Act: Inspiration

‘Regeneration’ Hits the Mainstream, But What about the Deeper Practice?

December 4, 2018

A couple of days ago, Anna Pollock, who is currently engaged in a deep inquiry into what ‘regenerative tourism’ might look like, sent Michelle Holliday, Giles Hutchins and me a message alerting us to a recent ‘trend report’ on regeneration by a major marketing and communications firm.

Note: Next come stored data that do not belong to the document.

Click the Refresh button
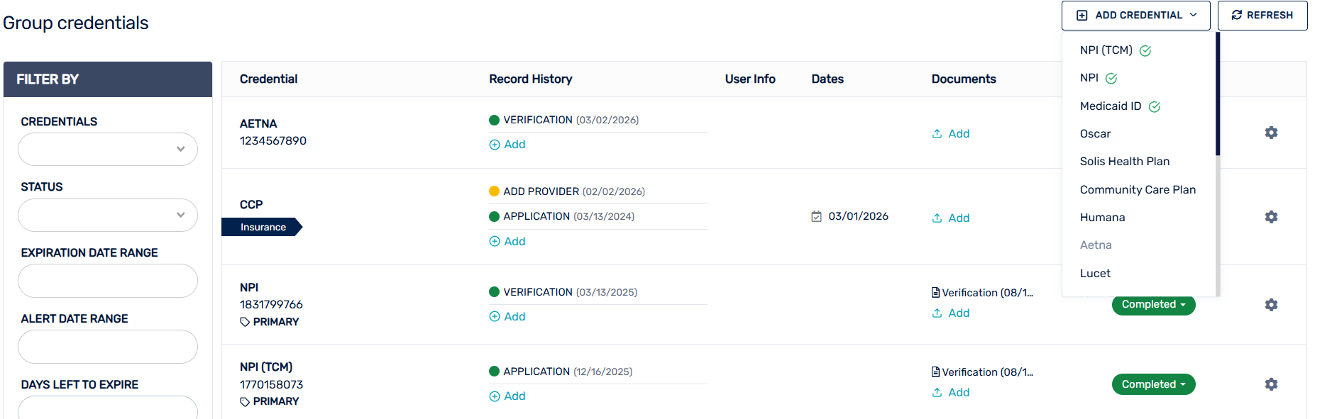 click(x=1262, y=16)
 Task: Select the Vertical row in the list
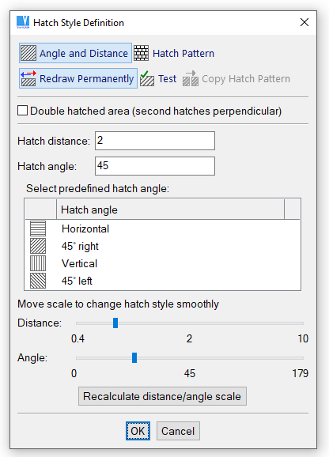163,263
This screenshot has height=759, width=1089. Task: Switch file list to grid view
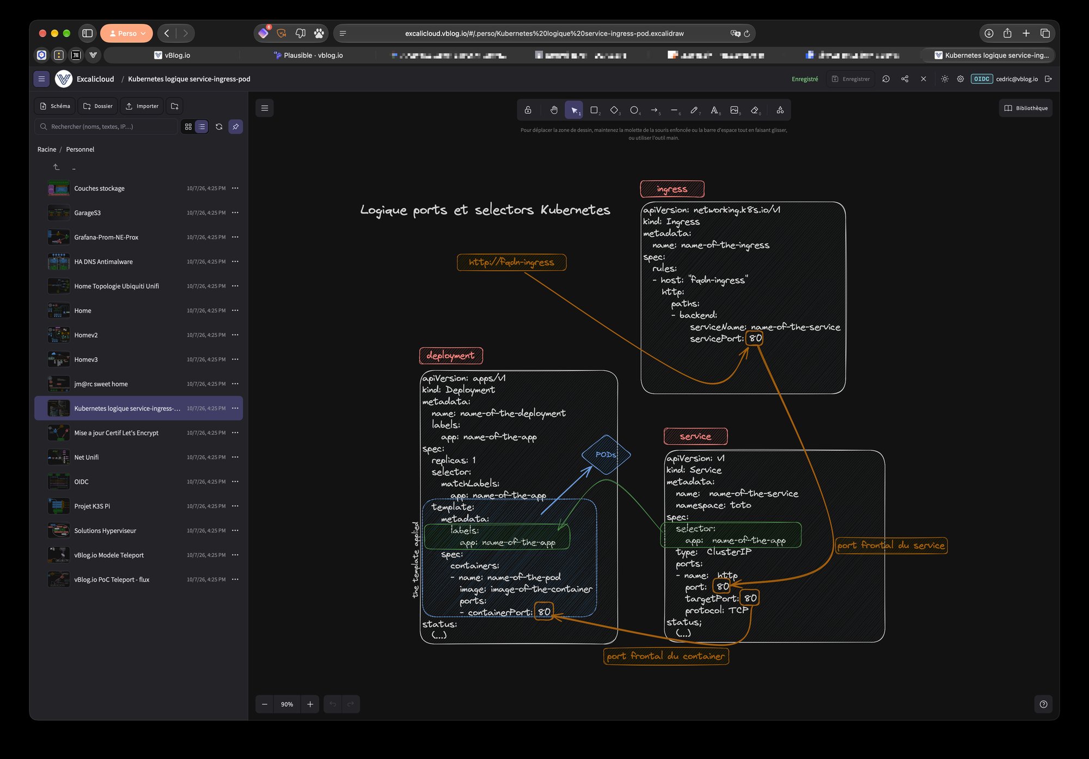188,127
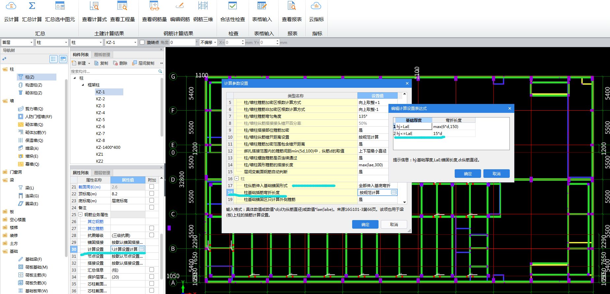Click the 删除 delete icon in component list
Viewport: 610px width, 294px height.
tap(120, 63)
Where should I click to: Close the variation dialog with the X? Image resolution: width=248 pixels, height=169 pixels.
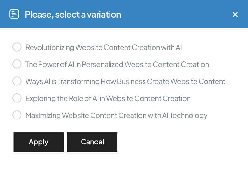(x=235, y=15)
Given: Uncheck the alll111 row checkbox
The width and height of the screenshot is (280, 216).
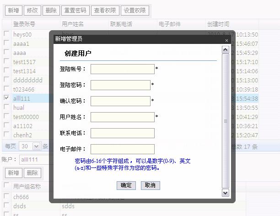Looking at the screenshot, I should tap(6, 98).
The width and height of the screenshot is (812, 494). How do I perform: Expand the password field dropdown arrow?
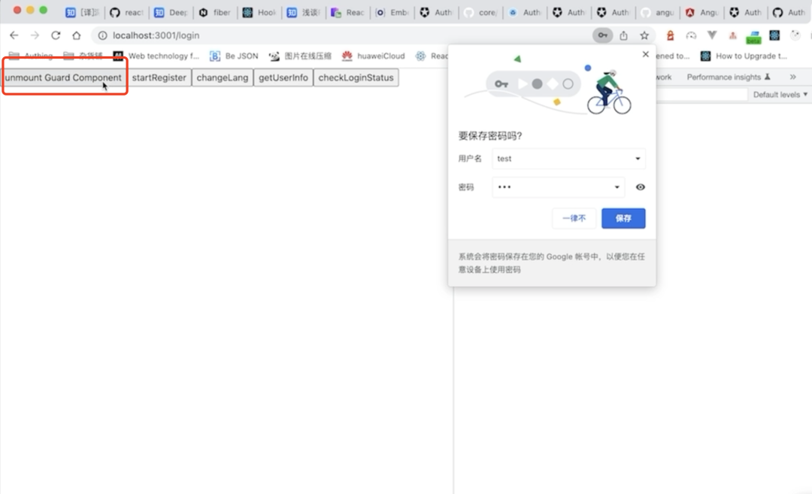click(x=617, y=187)
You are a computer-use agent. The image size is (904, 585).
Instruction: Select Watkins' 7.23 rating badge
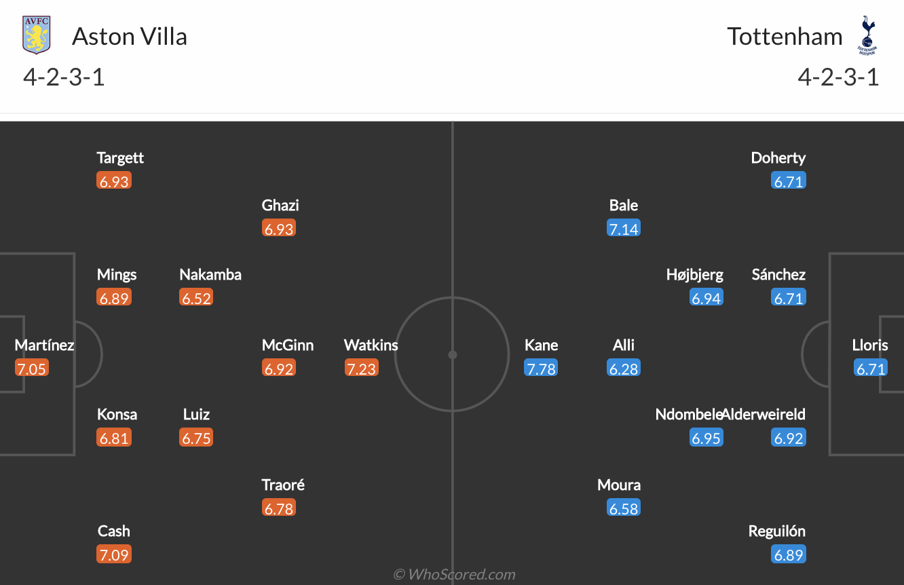[x=361, y=369]
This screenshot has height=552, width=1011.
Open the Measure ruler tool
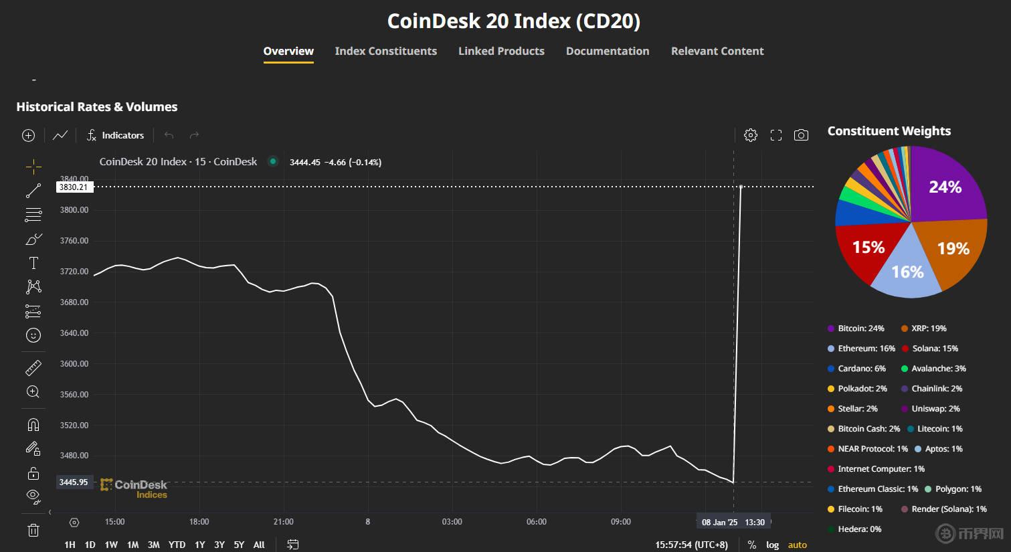[33, 367]
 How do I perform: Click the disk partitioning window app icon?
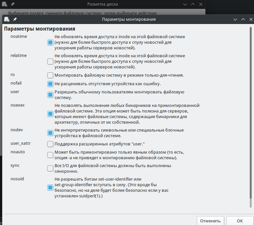click(5, 4)
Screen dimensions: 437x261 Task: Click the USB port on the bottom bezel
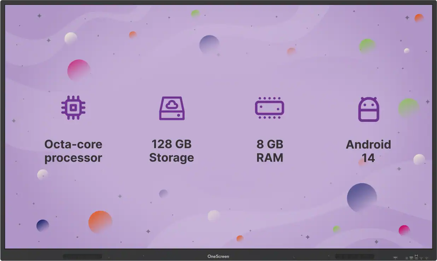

The speed at which the regeneration meme is spreading into all aspects of society and infiltrating the mainstream is breathtaking and faster than I would have anticipated when I told my colleagues in Gaia Education in early 2014 to take a closer look at Bill Reed’s article from 2007 ‘Shifting from sustainability to regeneration’. While we were still using the word sustainability our programmes were actually offering an introduction to a regenerative whole systems design approach to sustainability.

Now that the marketing, communications and advertising industry have connected to the ‘regeneration’ meme, we can officially say that the awareness of regeneration is reaching the mainstream. Yet we are still at the beginning of our exploration of what regenerative practice will look like in all walks of life.

We are living into the questions that might help us co-create diverse regenerative cultures as elegant expressions of the biocultural uniqueness and inherent potential of the places they inhabit. We are standing at the dawn of the Century of Regeneration.

Among the early regeneration pioneers were people like Bucky Fuller, John Todd and the New Alchemists, J.T. Lyle and Charles Krone. By the time ‘Designing Regenerative Cultures’ was published in May 2016, the deep practice of working regeneratively had already been developed — and to a not insignificant degree also been rediscovered through paying renewed attention to indigenous ways of inhabiting place over time.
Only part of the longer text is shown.